Andererseits fällt zugunsten des Klägers ins Gewicht, dass es der Mitarbeiter Z1 der Beklagten war, der diese Bedenken unter Verletzung der Pflichten einer anlegergerechten Beratung und durch die Prognose der erwarteten Rückzahlung bei Fälligkeit zerstreute und den Kläger durch seine Empfehlung sowie Einschätzung zur Bedienung der Anleihe zu der streitgegenständlichen Anlage veranlasste.

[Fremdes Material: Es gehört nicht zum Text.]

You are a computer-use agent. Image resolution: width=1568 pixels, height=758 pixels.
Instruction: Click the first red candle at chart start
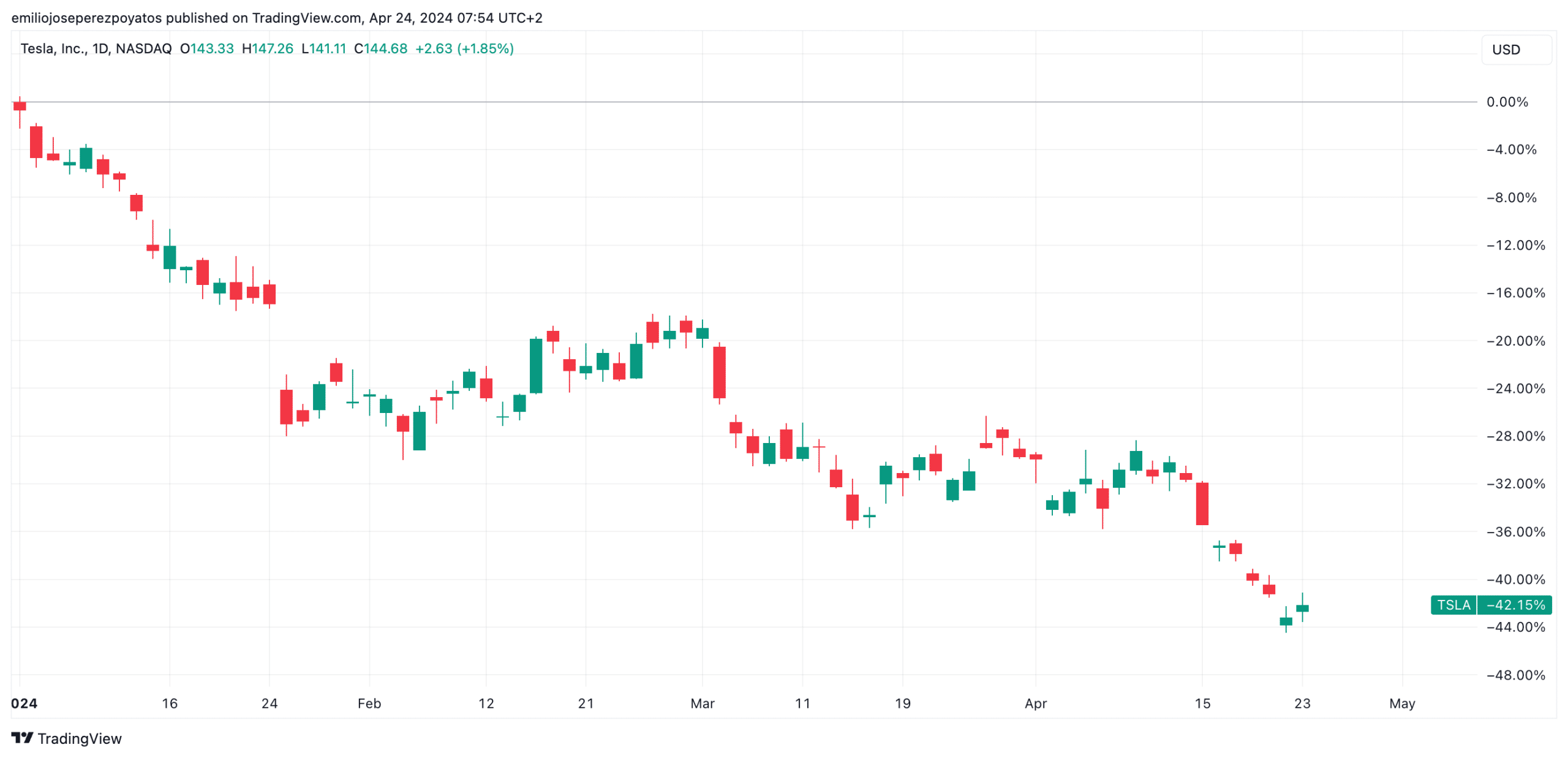[x=20, y=106]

Bei Gesamtabwägung dieser be- und entlastenden Umstände war das Mitverschulden des Klägers in der Größenordnung von 30 % zu veranschlagen, weshalb die Berufung in Höhe von 10.664,53 € Erfolg hat und im übrigen zurückzuweisen war.

Die Kostenentscheidung beruht auf §§ 92, 97 Abs. 1 ZPO.

Die Entscheidung über die vorläufige Vollstreckbarkeit folgt aus §§ 708 Nr. 10, 711 ZPO.

Die Revision war nicht zuzulassen, da der Rechtsstreit keine grundsätzliche Bedeutung hat und weder die Fortbildung des Rechts noch die Sicherung einer einheitlichen Rechtsprechung eine Entscheidung des Revisionsgerichts erfordert (§ 543 ZPO); im Gegensatz zur Auffassung der Beklagten liegt insoweit auch kein Widerspruch zur Entscheidung des OLG Hamm vom 8.10.2003 (Az. 31 U 117/03) vor, bei der die Beratung über die X-Anleihe bereits am 8.2.2001 stattgefunden hatte, die Anleihe andere Konditionen hatte und ein abweichendes Risikoprofil des Anlegers gegeben war. Im übrigen hat auch das OLG Hamm die Revision nicht zugelassen mit der vorliegend ebenfalls zutreffenden Begründung, es handele sich um eine Einzelfall-Konstellation.